Und weil das alles so bequem funktioniert hat mit der Diffamierung, darf Aktivist Burtscher-Schaden auch im aktuellen Artikel von Maurin wieder auftreten und an die Krebsforschungsagentur der Weltgesundheitsorganisation erinnern, die Glyphosat als „wahrscheinlich krebserregend“ eingestuft hatte.
Und hier folgt die nächste fahrlässige Auslassung, wenn er nicht erwähnt, dass im gleichen Zusammenhang zu heißer Tee, die Tätigkeit des Friseurberufs oder auch rotes Fleisch ebenfalls als „wahrscheinlich krebserregend“ genannt werden.

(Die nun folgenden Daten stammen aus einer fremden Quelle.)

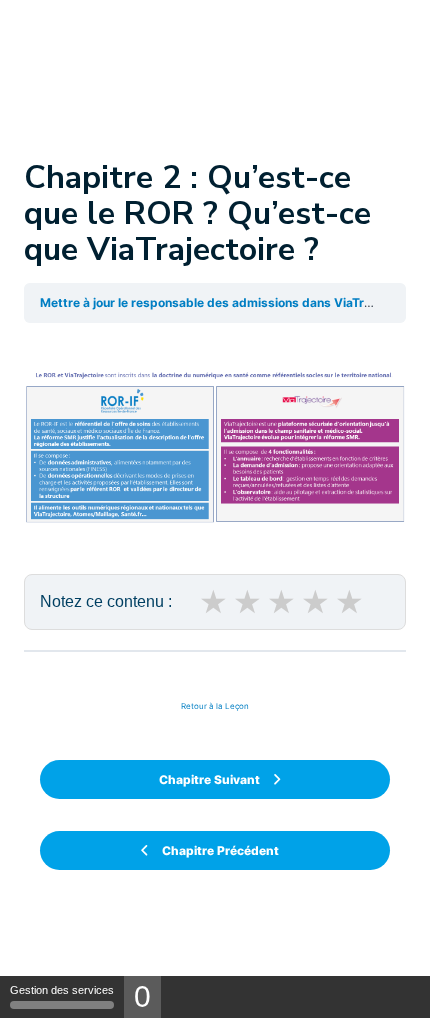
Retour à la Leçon (215, 706)
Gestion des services (62, 990)
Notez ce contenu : (106, 601)
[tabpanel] (215, 484)
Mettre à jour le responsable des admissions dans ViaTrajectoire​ (227, 302)
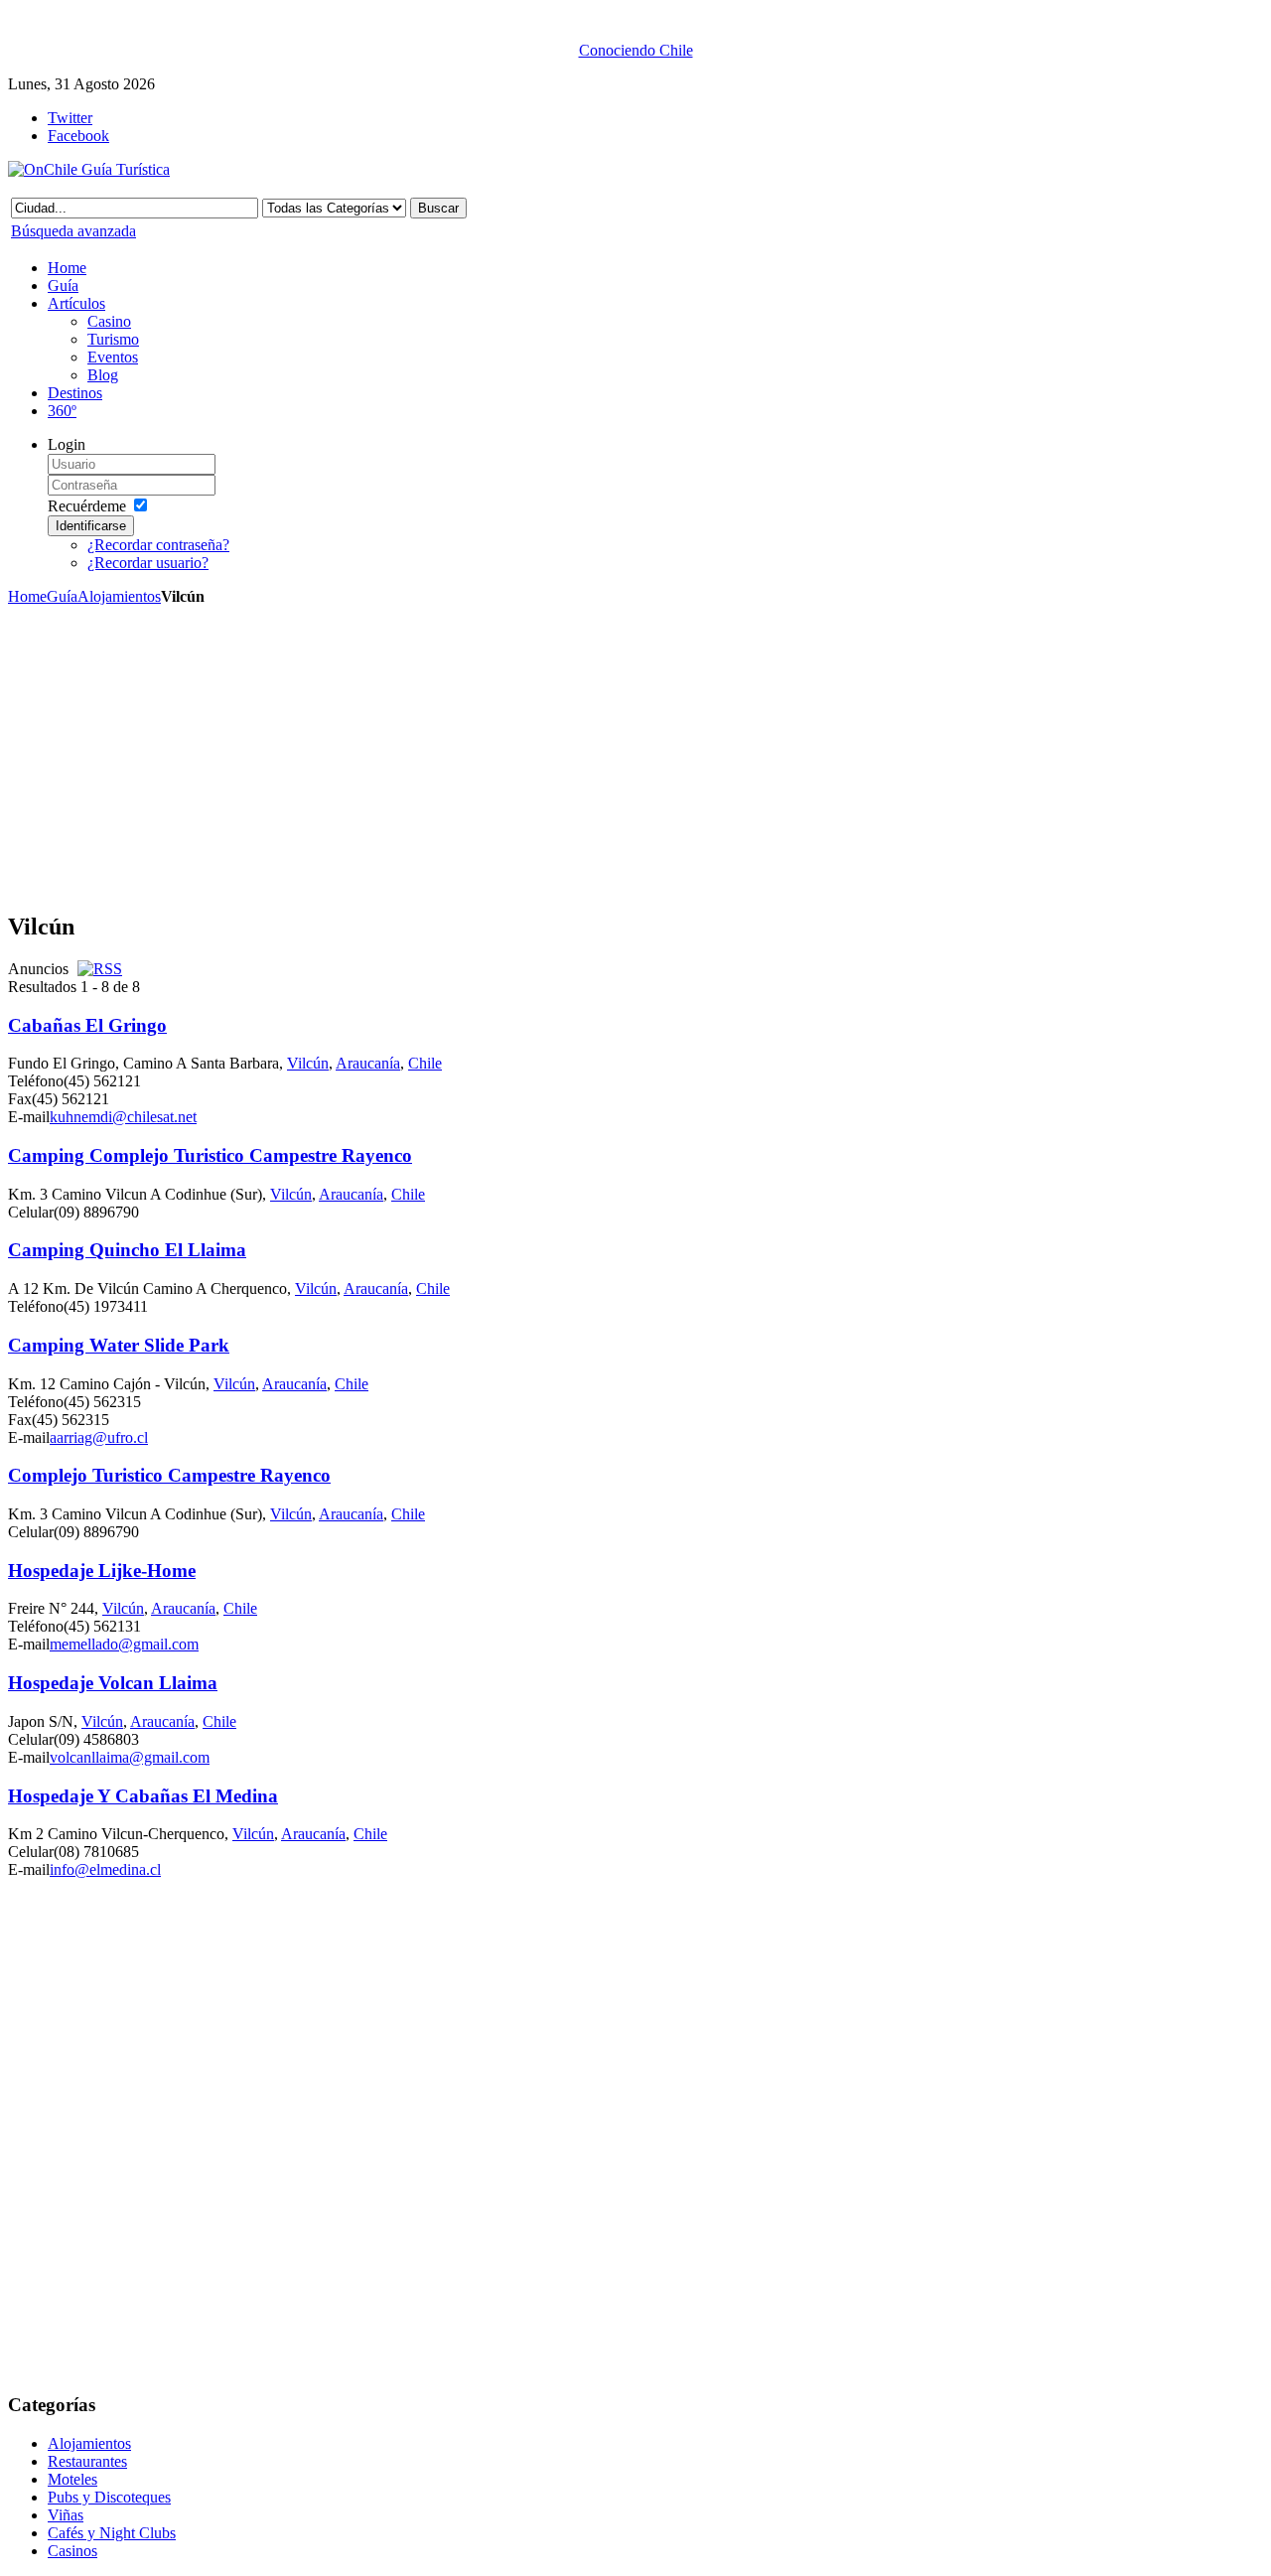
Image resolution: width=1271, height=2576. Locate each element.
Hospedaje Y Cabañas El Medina (143, 1796)
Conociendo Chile (636, 50)
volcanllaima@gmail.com (130, 1757)
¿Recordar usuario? (148, 562)
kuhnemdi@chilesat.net (123, 1116)
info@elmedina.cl (105, 1869)
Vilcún (308, 1063)
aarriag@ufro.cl (99, 1437)
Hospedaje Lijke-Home (102, 1570)
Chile (425, 1063)
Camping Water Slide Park (118, 1345)
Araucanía (368, 1063)
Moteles (72, 2479)
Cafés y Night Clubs (112, 2532)
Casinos (72, 2550)
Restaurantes (87, 2461)
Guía (62, 596)
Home (27, 596)
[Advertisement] (385, 755)
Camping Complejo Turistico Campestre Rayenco (210, 1155)
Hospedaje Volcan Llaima (112, 1682)
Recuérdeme (87, 506)
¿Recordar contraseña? (158, 544)
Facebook (78, 135)
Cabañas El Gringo (87, 1025)
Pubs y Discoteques (109, 2497)
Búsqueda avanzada (73, 230)
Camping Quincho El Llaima (127, 1249)
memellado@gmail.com (124, 1644)
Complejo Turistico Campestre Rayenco (169, 1475)
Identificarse (91, 525)
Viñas (65, 2514)
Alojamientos (119, 596)
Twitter (70, 117)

So betrachtet kann diese Feststellung also keine ernstzunehmende Größe einer Entscheidungsfindung sein – nichtsdestotrotz wird sie aus Mangel an Alternativen immer wieder herangezogen. Wo es Aktivisten passt, wird alles genommen, Qualität egal.
Jetzt sollen laut Maurin und Mitstreitern bestätigte und zertifizierte (GLP-Siegel) Studien ganz wegfallen. Aber welche niedere Qualität wird dem Verbraucher dann warum zugemutet und was soll dabei am Ende herauskommen außer dass private Institute bzw. Nichtregierungsorganisationen (NGO) die Lücke dankbar füllen, wenn sie sich mutmaßlich mit ihrer politischen Haltung dafür qualifiziert haben?
Hier stand eingangs die Frage, was in letzten fast zwei Jahrzehnte mit diesem Institut passiert sein könnte angesichts der massiven Kritik auch aus der Ecke ihrer Gründer. Möglicherweise hat das BfR einfach seine Unabhängigkeit zu ernst genommen.